#### TÂCHE A
D'après l'extrait sur Maurice Thorez, à quelle date s'est produite la catastrophe de Courrières ?

Né à Noyelles-Godault, dans le Pas-de-Calais le 28 avril 1900, Maurice Thorez, c’est Zola plus la guerre. Quelques années après sa naissance, non loin de sa ville natale, c’est la catastrophe de Courrières et ses centaines de victimes de l’exploitation : nous sommes le 10 mars 1906.

On n’est déjà plus dans la petite histoire, on entre dans celle du mouvement ouvrier. L’histoire, c’est aussi celle racontée dans Fils du peuple, dans un dialogue avec Jean Fréville, l’ami qui magnifie le personnage au point que certains n’y voient plus qu’une caricature. Il est vrai qu’il ne sert à rien de s’en tenir aux images d’Epinal. Les travaux d’historiens, communistes ou non, parmi lesquels on peut citer Roger Martelli, Stéphane Sirot, Jean Vigreux, Annette Wievorka, Serge Wolikow, ont fait beaucoup pour mieux saisir l’apport de Maurice Thorez tout en le resituant dans le contexte de son époque. C’est ainsi qu’on peut apprécier maintenant le rôle d’Eugène Fried, envoyé de l’Internationale communiste auprès du PCF, et les liens étroits qu’il noua avec Maurice Thorez, ainsi que la part de l’Internationale dans l’émergence de la stratégie audacieuse et créatrice du PCF au moment du Front populaire.

De nombreux ouvrages ont été écrits pour cerner le personnage, comprendre l’homme issu des couches populaires du Nord de la France pour devenir l’homme d’État que l’on sait. Rien n’est linéaire dans ce parcours atypique à nul autre pareil et qui n’a eu de cesse toute sa vie durant de remercier les mérites de l’école laïque et de ses instituteurs ; un personnage qui a marqué son parti d’une empreinte indélébile, pour l’unité de la classe ouvrière, pour l’unité du peuple de France.

#### ENREGISTREMENTS
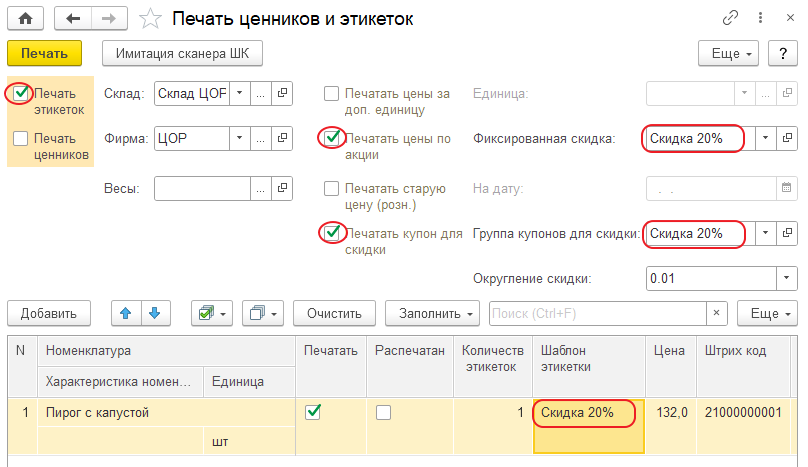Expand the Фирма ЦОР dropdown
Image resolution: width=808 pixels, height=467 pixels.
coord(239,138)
--
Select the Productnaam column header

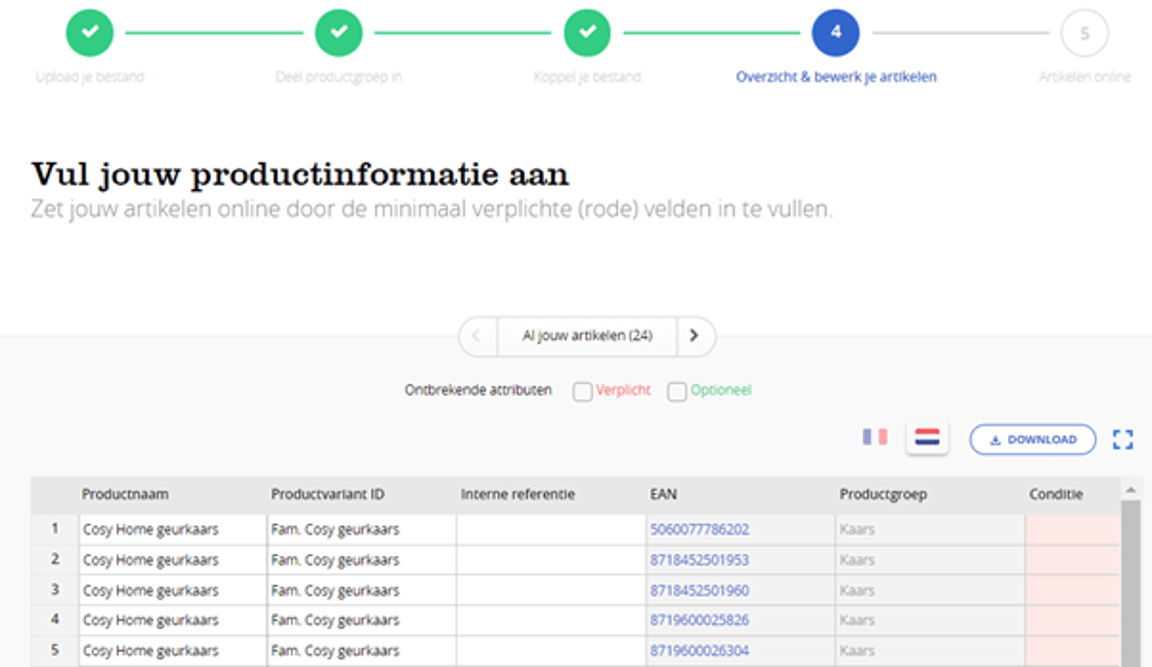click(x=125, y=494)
--
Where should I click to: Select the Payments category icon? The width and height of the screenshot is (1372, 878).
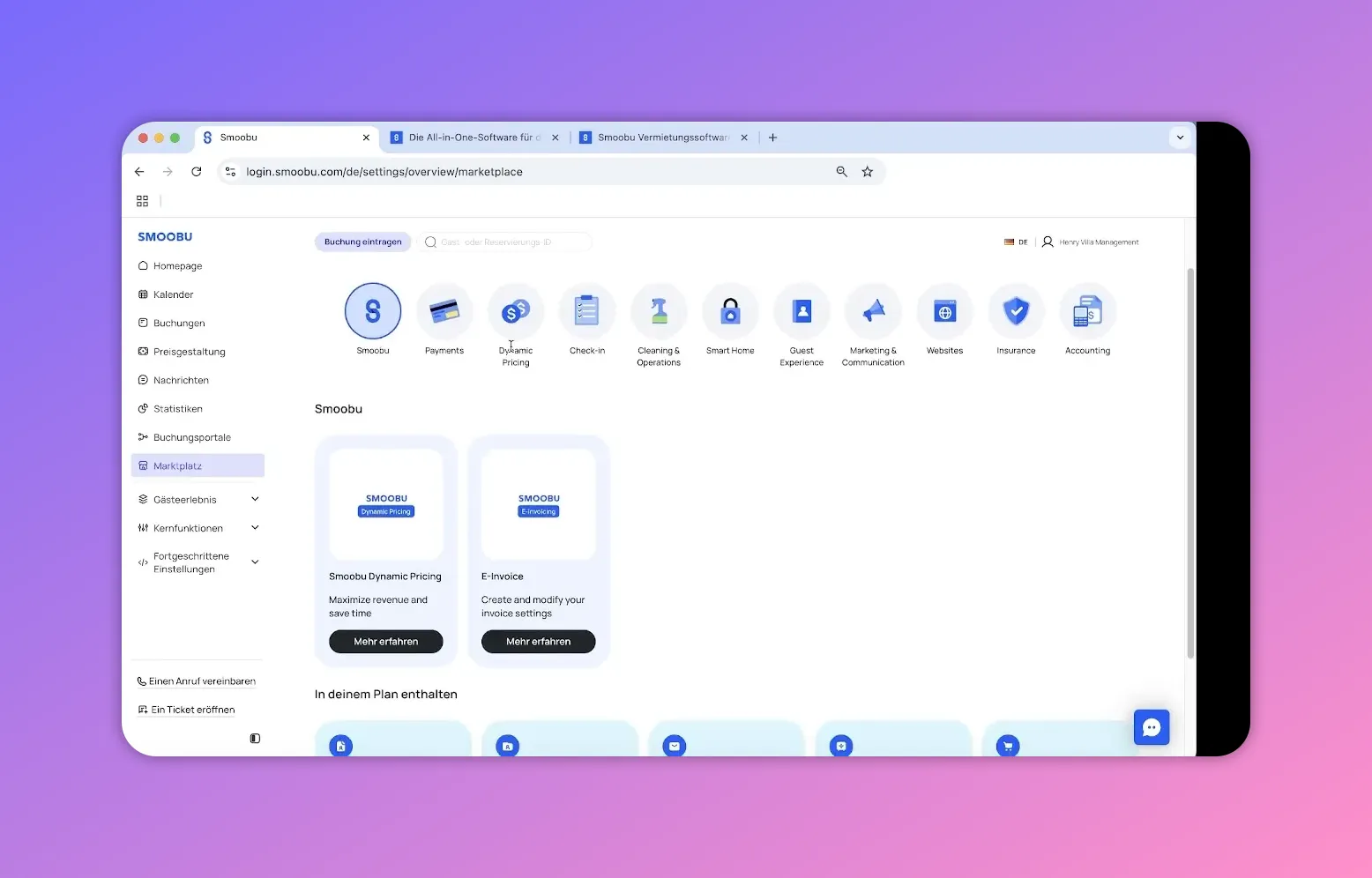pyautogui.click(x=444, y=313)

#### TÂCHE B
Ajoutez -81 à chaque coordonnée figurant dans les réponses et réécrivez les enregistrements, requêtes comprises, depuis la ligne contenant "Where should I" jusqu'à la ligne contenant "pyautogui.click(x=444, y=313)", ces deux lignes incluses. Omettez les images.

#### RÉPONSE ATTENDUE A
Le 10 mars 1906.

#### RÉPONSE ATTENDUE B
Where should I click to: Select the Payments category icon? The width and height of the screenshot is (1372, 878).
pyautogui.click(x=363, y=232)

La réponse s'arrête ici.